Можно долго рассуждать о невозможности такой памяти у человека, приводя рациональные аргументы, но для творца это постулат, это как бы нравственный императив: я должен жить так, как будто бы я все помню. Без этого я не мог бы писать, не мог бы чувствовать, не мог бы остановить мгновение и увидеть воплощенные в нем прошлые времена. Все мое творчество было бы без такой памяти выдумкой, мои слова не звучали бы достоверно и искренне. Это не просто память о случившихся событиях или состоявшихся переживаниях, это память как вечно длящееся состояние дежа вю. Словно я был всегда, если не актуально, то виртуально, иначе жизнь моя была бы крошечным отрезком, мгновением, за которое ничего нельзя ни почувствовать, ни осмыслить.

От жизни той, что бушевала здесь,
От крови той, что здесь рекой лилась,
Что уцелело, что дошло до нас?
Два-три кургана, видимых поднесь…
Да два-три дуба выросли на них,
Раскинувшись и широко и смело.
Красуются, шумят, – и нет им дела,
Чей прах, чью память роют корни их.
Ф. Тютчев

Без этой памяти невозможно оценить значимость и бездонную глубину любого предмета, любого чувства, загадочность и неисчерпаемость мира, а жизнь была бы бесконечной тягомотиной похожих друг на друга дней, изредка скрашиваемой мелкими радостями. Человек, обладающий такой памятью, – это прорыв в устойчивом, необходимом, фундаментально обоснованном, расколдованном мире.

Кто же эти люди, которых называют поэтами, художниками. Чем они должны обладать? Способностью особенно сильно чувствовать не только свое время, но и чужое, прошлое, не только свою страну, свое племя, но и другие, чужие, не только самого себя, но и прочих, – то есть, как принято говорить, способностью перевоплощения и, кроме того, особенно живой и особенно образной (чувственной) Памятью. А для того, чтобы быть одним из таких людей, надо быть особью, прошедшей в цепи своих предков очень долгий путь существований и вдруг явившей в себе особенно полный образ своего дикого пращура со всей свежестью его ощущений, со всей образностью его мышления и с его огромной подсознательностью, а вместе с тем особью, безмерно обогащенной за свой долгий путь и уже с огромной сознательностью (И. Бунин. Ночь).

В такого рода «полной памяти», т. е. памяти обо всем, нет прошлого как отдельного недавно или давно окончившегося периода. Прошлое есть сейчас, оно заполняет все пустоты и разрывы в настоящем восприятии (а последнее всегда разорвано на отдельные мгновения) и обеспечивает глубину и насыщенность являющегося мира.

Вот десятки лет отделяют меня от моего младенчества, детства.
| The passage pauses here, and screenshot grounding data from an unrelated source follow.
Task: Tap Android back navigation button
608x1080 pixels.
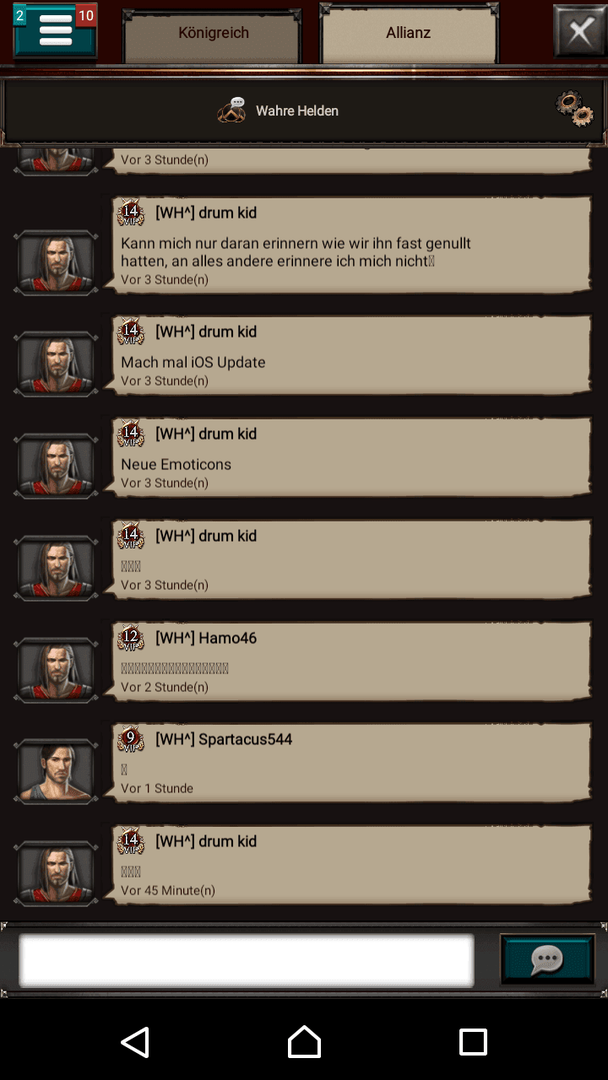Action: tap(136, 1042)
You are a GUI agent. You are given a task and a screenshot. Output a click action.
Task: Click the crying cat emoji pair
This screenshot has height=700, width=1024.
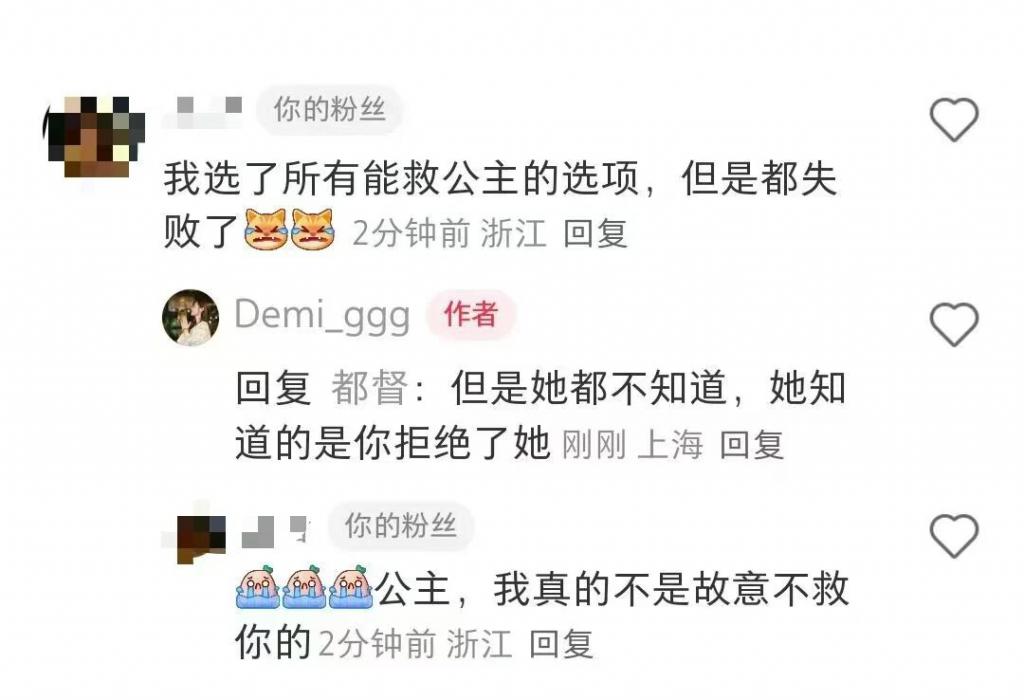[289, 230]
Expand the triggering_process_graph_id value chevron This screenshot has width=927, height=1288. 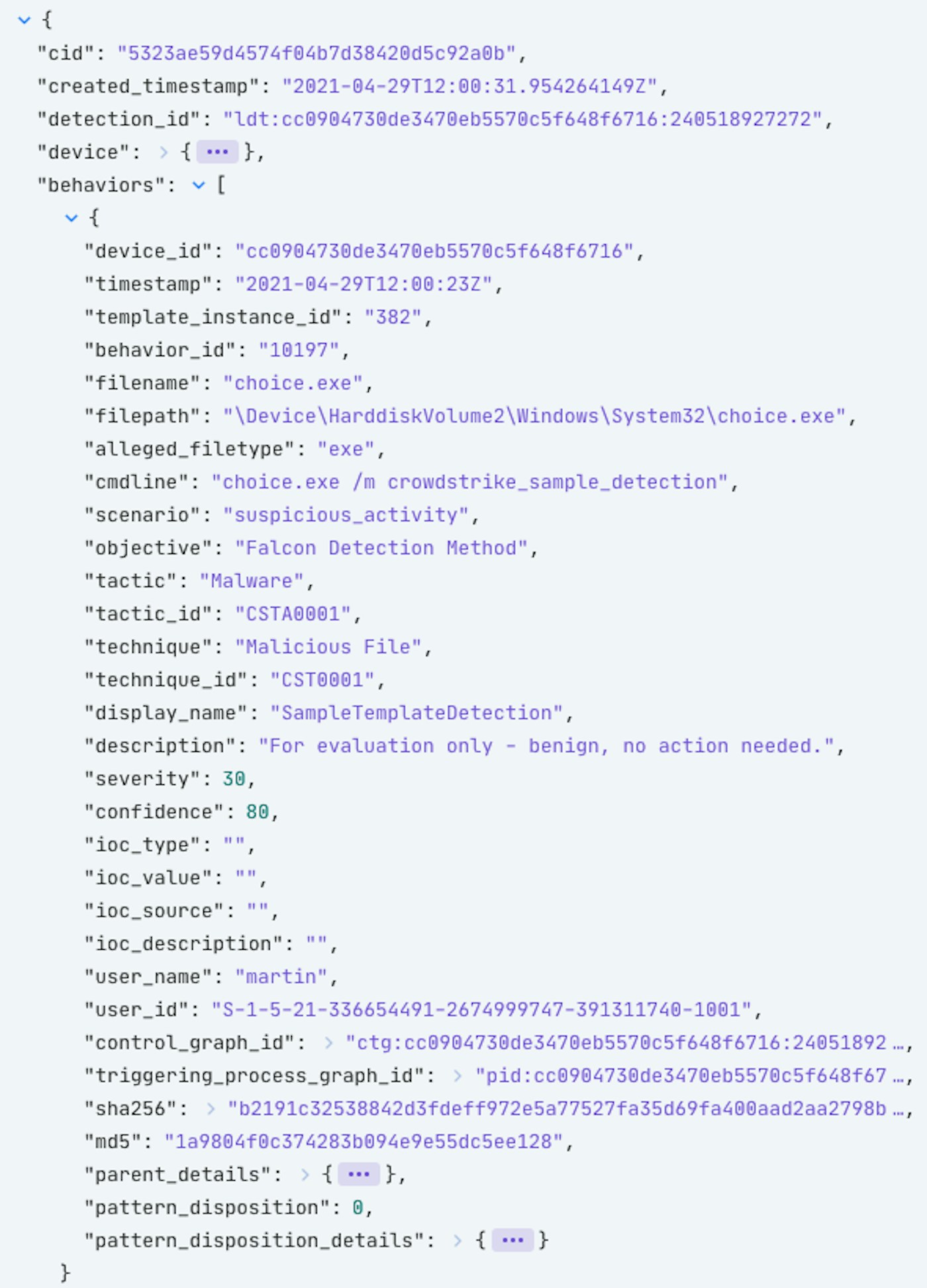point(458,1076)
Бесконечная данность! Но стоит мне лишь немного подумать, как время начинает таять. Не раз испытал я нечто чудесное. Не раз случалось: вот я возвратился в те поля, где я был некогда ребенком, юношей, – и вдруг, взглянув кругом, чувствую, что долгих и многих лет, прожитых мной с тех пор, точно не было. Это совсем, совсем не воспоминание: нет, просто я опять прежний, совершенно прежний. Я опять в том же самом отношении к этим полям, к этому полевому воздуху, к этому русскому небу, в том же самом восприятии всего мира, какое было у меня вот здесь, на этом проселке, в дни моего детства, отрочества! (И. Бунин. Ночь).

Возможно, наша память, как и все сознание в целом, работает по принципу голограммы. В каждом восприятии уже есть все, – можно почувствовать присутствие Бога, можно взволноваться глубиной неба, наполниться грустью неизбежной предстоящей разлуки с близкими. В каждом воспоминании есть вся память – от смутных детских впечатлений до сокровенных интимных переживаний, спрятанных в глубине души. Иначе способность мгновенно извлечь из памяти (предполагается, что человек способен запомнить порядка 10 миллиардов бит за всю жизнь, что примерно соответствует объему информации, содержащемуся в пяти комплектах Британской энциклопедии) прошлое переживание и все связанные с ним ассоциации кажется фантастической. То есть в каждом акте воспоминания память как бы незримо присутствует вся и вся отражается в одном переживании, как в лейбницевской монаде.